▶ [ASSIGNED TASK] Take the line containing "You are a GUI" and each line after it through the end of the data below, and return them exactly, minus any pictures.

(Entries taken from a collection)
________________________

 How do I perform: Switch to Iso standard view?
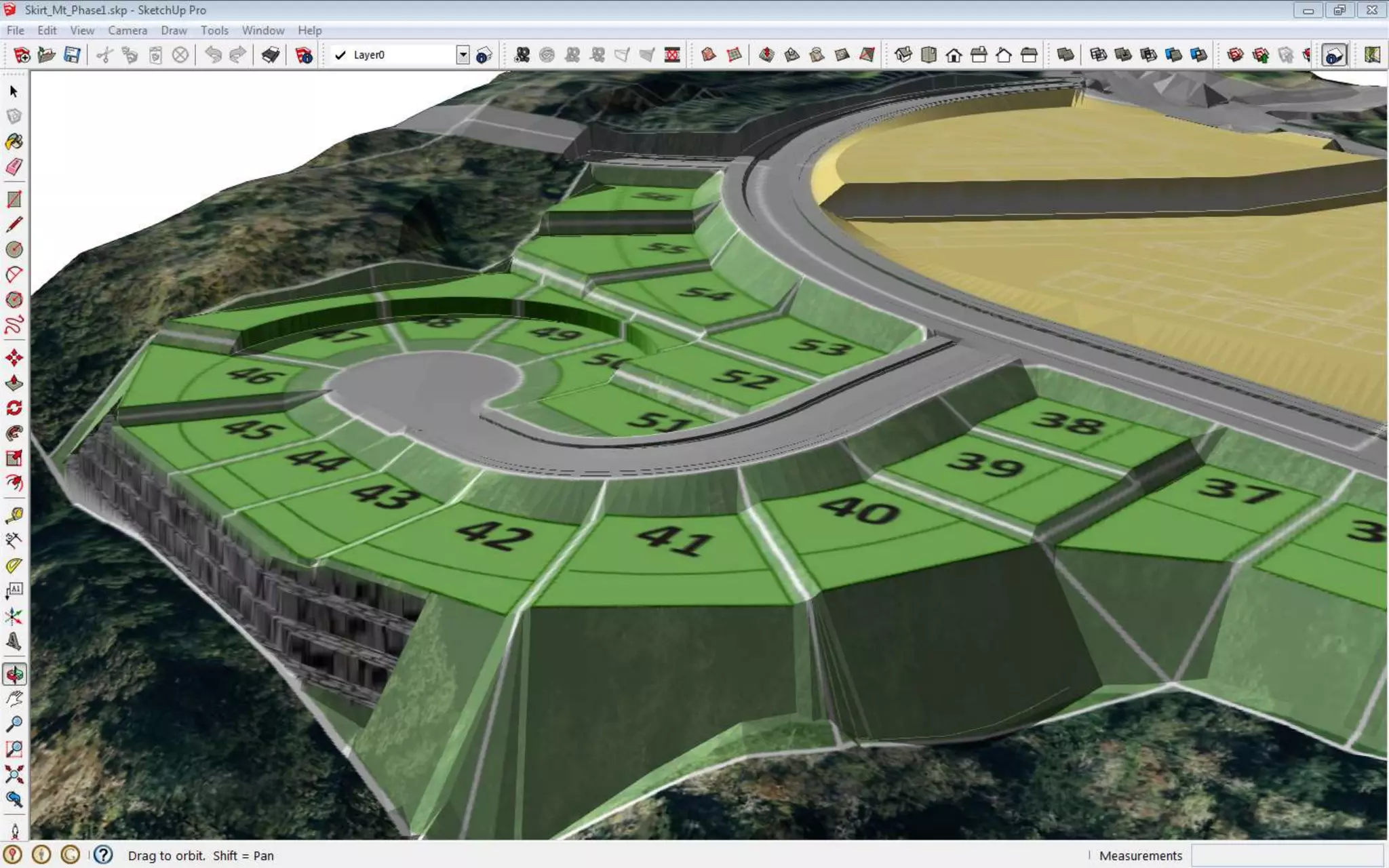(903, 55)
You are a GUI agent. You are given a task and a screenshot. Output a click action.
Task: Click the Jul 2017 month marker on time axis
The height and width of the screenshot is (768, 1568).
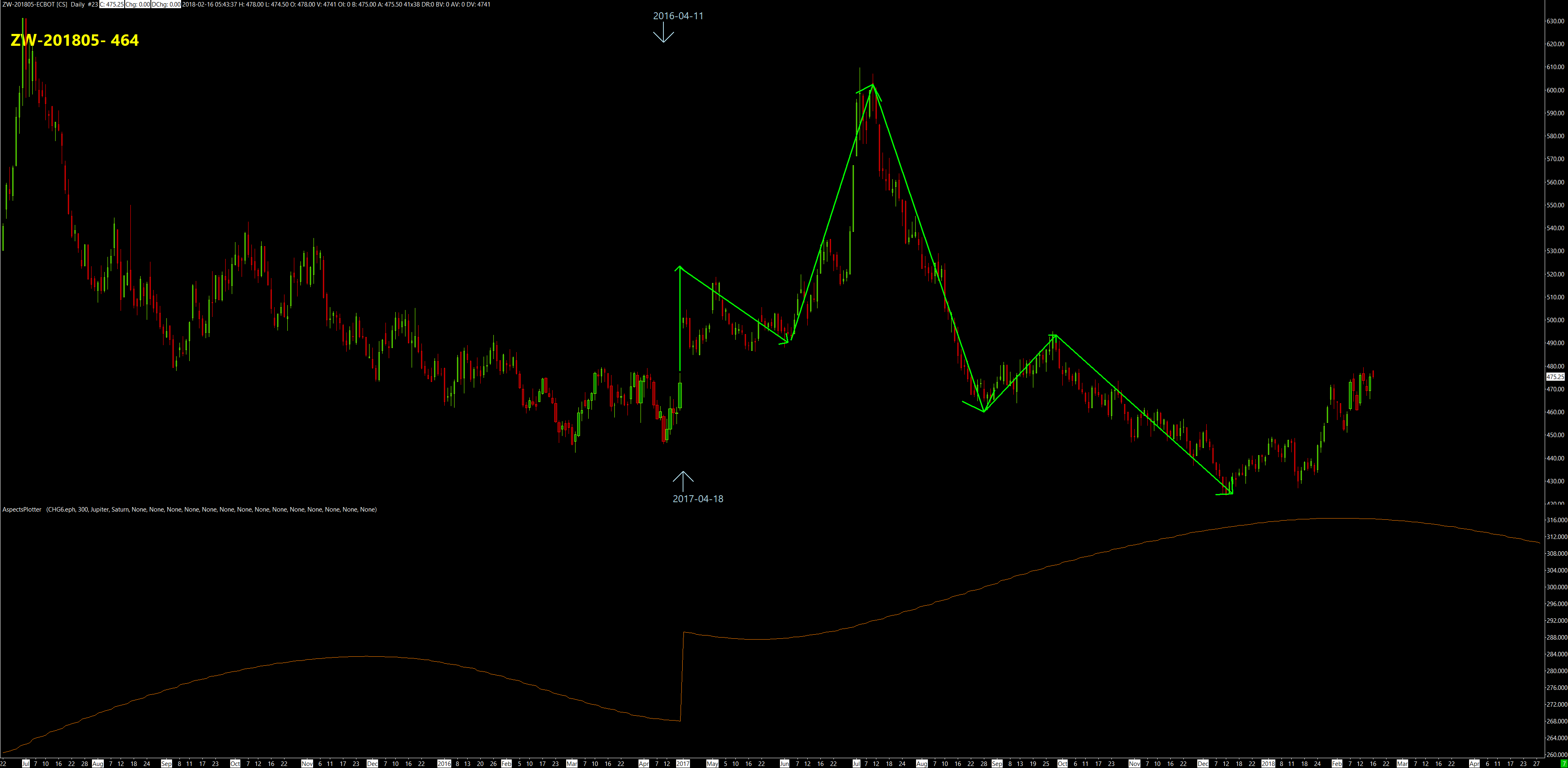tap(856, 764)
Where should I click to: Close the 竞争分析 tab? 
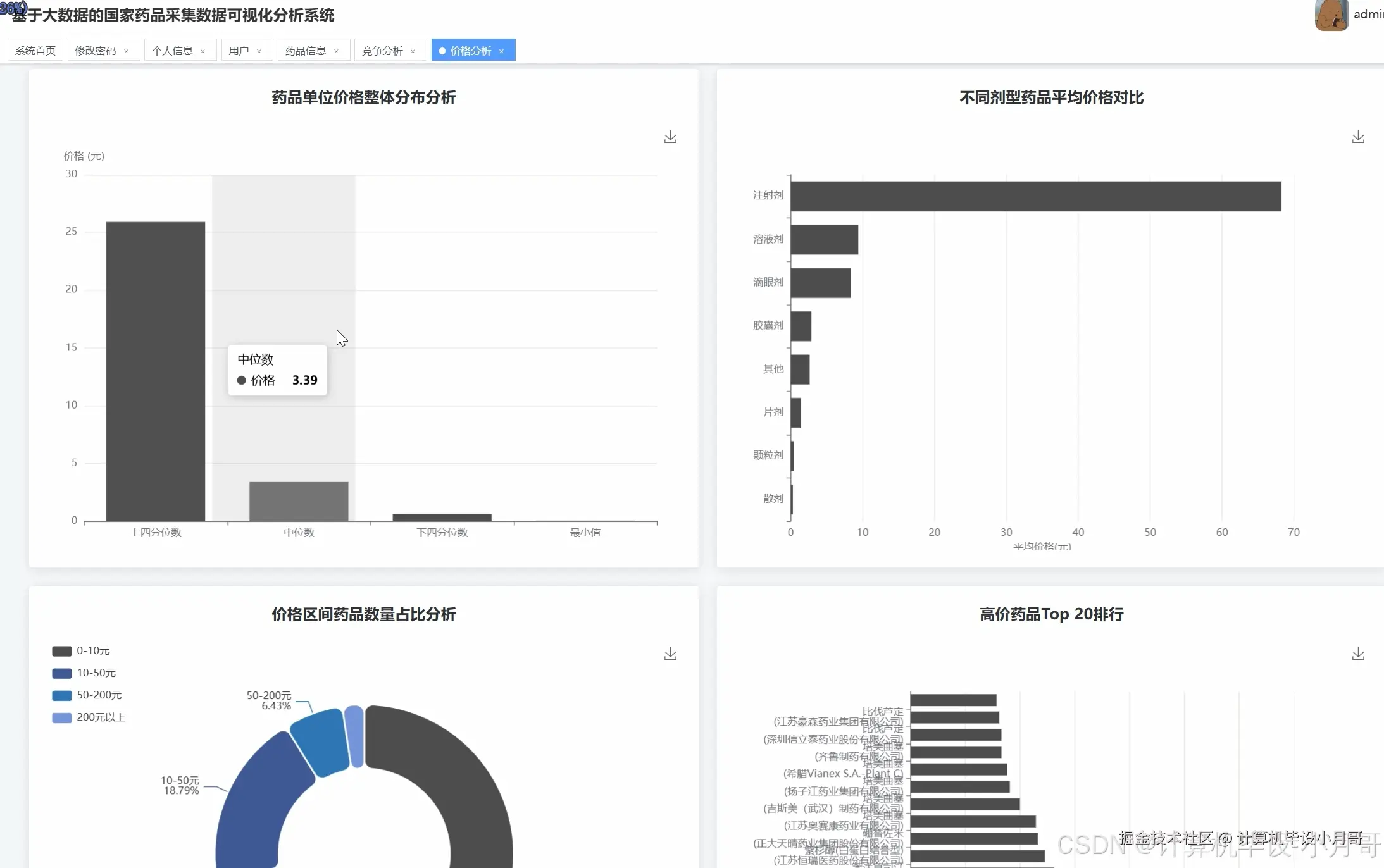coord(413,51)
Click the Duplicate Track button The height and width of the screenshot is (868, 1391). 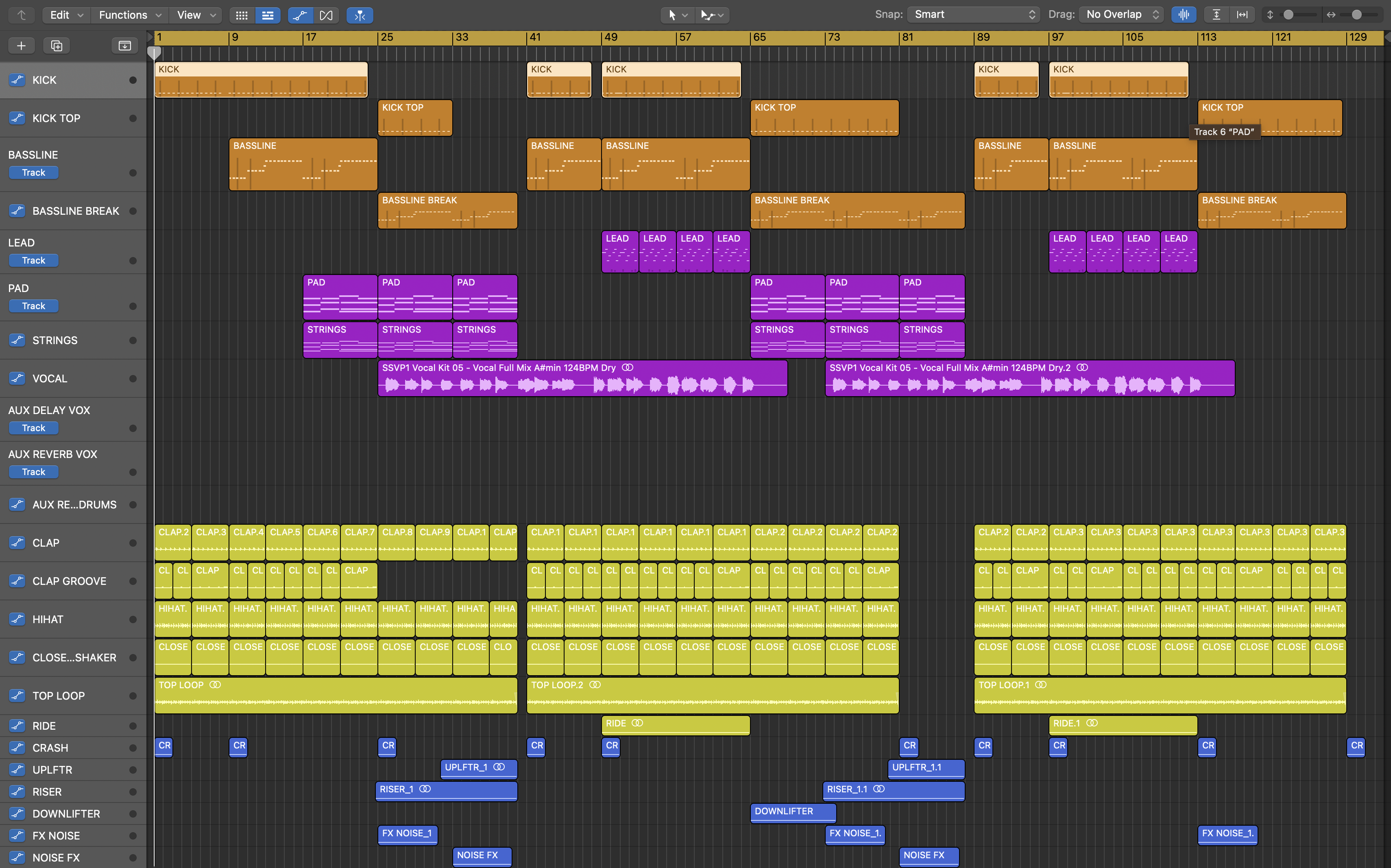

________________________

▶ [COMPLETED EXERCISE]
You are a GUI agent. You are given a task and a screenshot. Output a click action.
Task: Click the Jul 2017 month marker on time axis
The height and width of the screenshot is (768, 1568).
tap(856, 764)
Where should I click to: Close the 竞争分析 tab? 
coord(413,51)
Click the Duplicate Track button The height and width of the screenshot is (868, 1391). 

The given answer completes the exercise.